Getting a complex electronics project off the ground is never easy, but Ken Chan’s latest creation presents some unique challenges. That’s because Chan’s project is designed to literally get off the ground — way off. It is called KENSAT, and it is a 2U CubeSat that is scheduled to go into orbit around the Earth this fall. Perhaps the coolest thing about KENSAT is that it’s not being built in a NASA clean room, but in Chan’s home lab.
Rather than simply collecting sensor data or acting as a communications relay, KENSAT is intended to demonstrate that modern edge AI hardware can operate autonomously in space. The hardware is built around an NVIDIA Jetson Orin Nano running a quantized TinyLlama large language model. Instead of relying on powerful computers back on Earth, the satellite performs AI inference directly in orbit before transmitting the results back to ground stations.

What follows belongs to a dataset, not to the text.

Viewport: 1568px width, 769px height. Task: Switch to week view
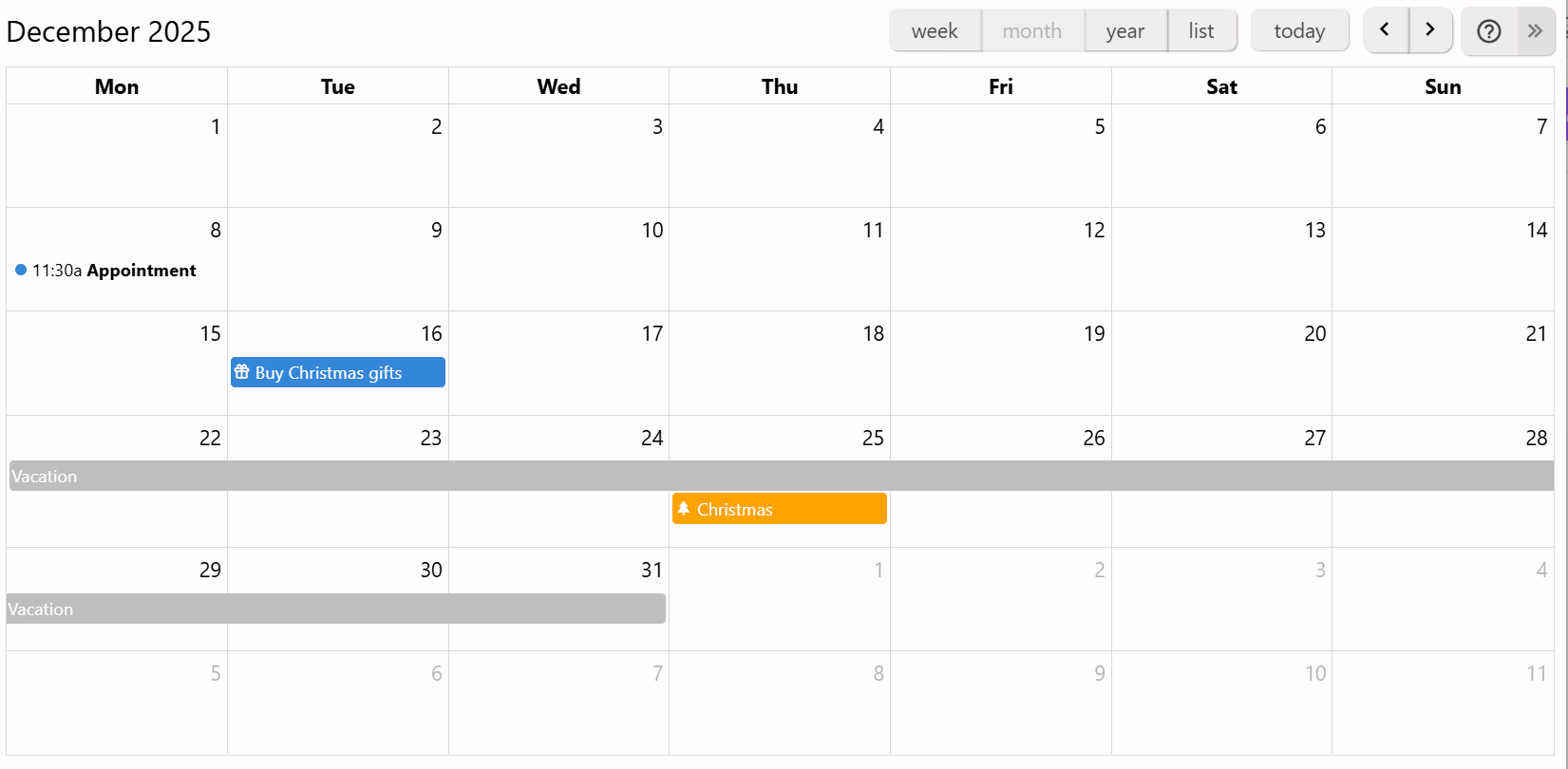click(x=935, y=31)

As you might expect, running this hardware in a satellite introduces some difficulties. Power is extremely limited, heat cannot be removed with fans because there is no air in space, and a system crash could leave the payload permanently offline. To solve those problems, KENSAT’s always-on flight computer keeps the Jetson powered down until it is needed. It switches power to the module only during scheduled operating windows, waits for it to boot, sends prompts over a UART connection, collects the generated response, and then shuts everything back down to conserve precious battery capacity.
The electrical power system board (📷: Ken Chan)

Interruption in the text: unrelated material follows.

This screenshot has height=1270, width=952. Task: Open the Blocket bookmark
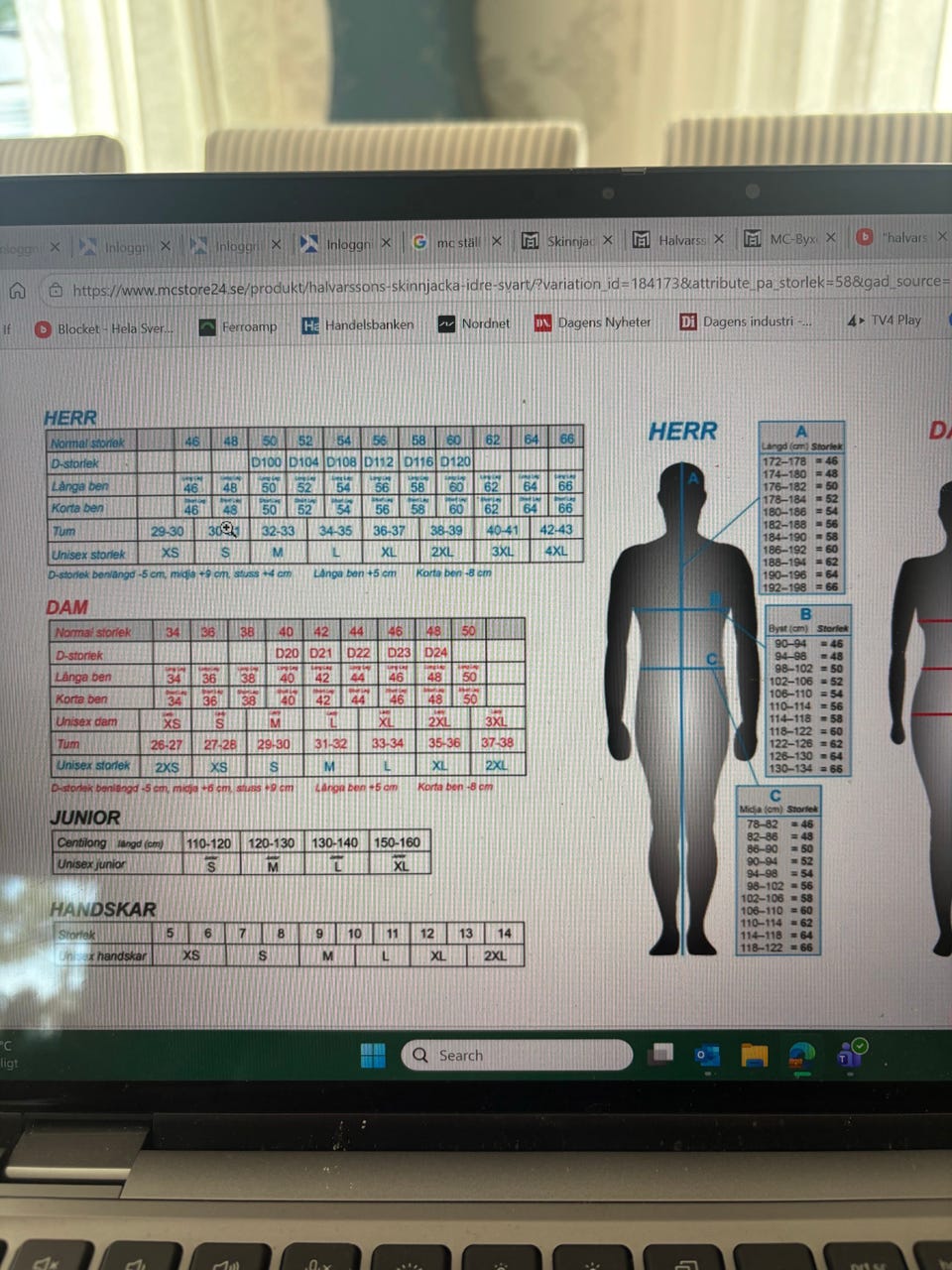pos(103,328)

The rest of the spacecraft exists largely to support that AI payload. Custom-designed electrical power, radio, and antenna deployment boards work alongside the flight computer to keep the satellite healthy and connected. The power system includes watchdog circuitry capable of recovering from faults, while critical operations such as antenna deployment and AI inference are implemented as fault-tolerant state machines that can safely survive unexpected resets or brownouts.
Once an inference has been completed, the results are transmitted over a custom-built 437.08 MHz UHF radio link using AX.25 packets. In keeping with the spirit of amateur satellite operations, the telemetry is intentionally left unencrypted so radio enthusiasts around the world can receive, decode, and monitor the spacecraft’s transmissions using their own ground stations.
Chan has made the entire engineering effort available as open-source. The project’s GitHub repository includes the flight software, Jetson payload code, SDR ground station utilities, RF design tools, KiCad schematics, PCB layouts, and extensive documentation covering everything from system architecture to thermal analysis. Using this information, you could build your own copy of KENSAT; however, you’ll need to secure your own spot on a rocket if you want to get it into orbit.